[Quoted passage]
Coping with a loved one’s depression may seem like a hopeless situation. Still, there are still things that can be done:
Research depression, and what might be helpful. There are a number of things that are helpful for depression: exercise, meditation, 20 minutes of daily unblocked sunlight, medication, dietary changes, as well as a number of natural remedies. More than just suggesting what can help, the loved one can engage in the new behavior.
One of the most common questions asked is what you can DO to manage your own feelings and to help your loved one, who is struggling with depression.
BE THERE for your loved one, no matter what. Often depression makes a person feel isolated and alone, and because it can be frustrating for friends and families, they may feel abandoned. This may be as simple as sitting with someone, stopping by to check in, making a phone call, or running an errand.
Explain depression to children. Children are extremely intuitive and will notice if something is off or not quite right. Explaining to a child that someone is sad helps the child understand his or her own feelings, as well as the feelings of someone who is depressed.
Engage the depressed person in activities. While it is often difficult to find motivation through depression, making opportunities available and finding ways to encourage a depressed person to engage often helps that person reconnect with joy-bringing activities. Invite the person to hang out, go for a walk, watch a movie, eat a meal, or any other activities you do together.
Start small. Depression is very much a one-step-at-a-time disorder. Small steps may be easier to attain small goals and activities to build momentum. Inviting someone suffering from depression to a 200-person block party may not be the best way to engage a depressed person. Start small, such as going out to coffee or spending time together.
Balance diet, exercise, and medication. One of the best stress reducers and boosts in endorphins comes from exercise. Go for a walk, make or have regular meals, and remind the depressed person to regularly take medications.
TALK to the depressed person. Sometimes the best medicine is a place for the person to vent. They may not be looking for solutions, rather a safe space to worry.

[Excerpted data]
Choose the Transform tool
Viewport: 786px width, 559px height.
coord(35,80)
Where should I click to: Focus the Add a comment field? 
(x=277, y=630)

[Goal of the exercise] Pick up the advice on supporting a loved one through depression after its last sentence and continue it.

[Result]
Normalize feelings. It is okay for someone to feel sad, lonely, angry, depressed…even if that person feels ashamed about how he or she feels.
Be honest with the person about how they act and how their actions impact you and other people.
Take time for yourself. Depression can be overwhelming and difficult to deal with, and you need to make sure you take care of yourself as well.
Let them tell you how they feel. As a family member or friend, you may become frustrated, angry, or irritated at someone who is depressed. You may believe that he or she should snap out of it or get over it. You may feel that your or another’s situation is worse. While it is important to recognize these feelings, it is also important to allow the other person a chance to explain his or her perception or experience with depression. He or she may be able to explain what he or she has been feeling and how the depression is affecting those around him or her. Be open-minded and receptive.
Remember depression is a difficult disorder that impacts everyone close to a family member or friend. It is okay to feel sad, lonely, angry, frustrated, or a variety of other feelings. Acknowledge them and find how you can best help your loved one and you.
Take care of yourself. Whenever someone is dealing with a loved one that has mental illness, it is imperative to engage in or continue self-care. It is possible to balance your needs with your partner’s. Exercise. Do enjoyable things whether your loved one will do it with you or not. Do not allow the depression to darken the entire universe you live in.
Learn about depression and how to talk about depression with your family member. There are numerous places online that you can learn more about what’s helpful and not helpful for your loved one.
Be supportive. Cognitive distortions as well as the lethargy involved in depression lead to negative perceptions and irritability. It is often difficult not to be affected by this, especially if there is anger directed at you. However, it is important to follow this; don’t take anything personally.
It is important to remember that much of what is being directed at you is a result of depression and distortions in perception and thinking and not your fault. The ability to look at situations in a detached and objective way is at the heart of Eastern thought and psychological growth.
Compassionate detachment is being able to empathize and feel compassion for another, while not getting drawn into their perception of reality. You do what you can, without attaching expectation to it.
Being supportive also includes, in moderation, gently pushing your loved one to do what is good for him or her. This includes invitations to join in activities, and attempts to get the depressed person involved in exercise or some of the above suggestions demonstrated to help with depression.
Remember that depression is a serious condition – it can drain optimism, energy, and motivation from your loved one.
Depression, like other medical problems, is not something that can be “snapped out of.”
Remember that being a compassionate listener to your depressed friend is far more important than giving advice.
Encourage your loved one to talk about his or her feelings – and listen without judgment.
Depressed people tend to withdraw from others, so a single conversation about the depression isn’t the end of it. You may have to express your concerns and willingness to listen many times. Do so gently, but persistently.
Start a conversation by saying “I’ve been concerned about you,” “You seem down lately,” or “You’ve been acting differently, are you okay?”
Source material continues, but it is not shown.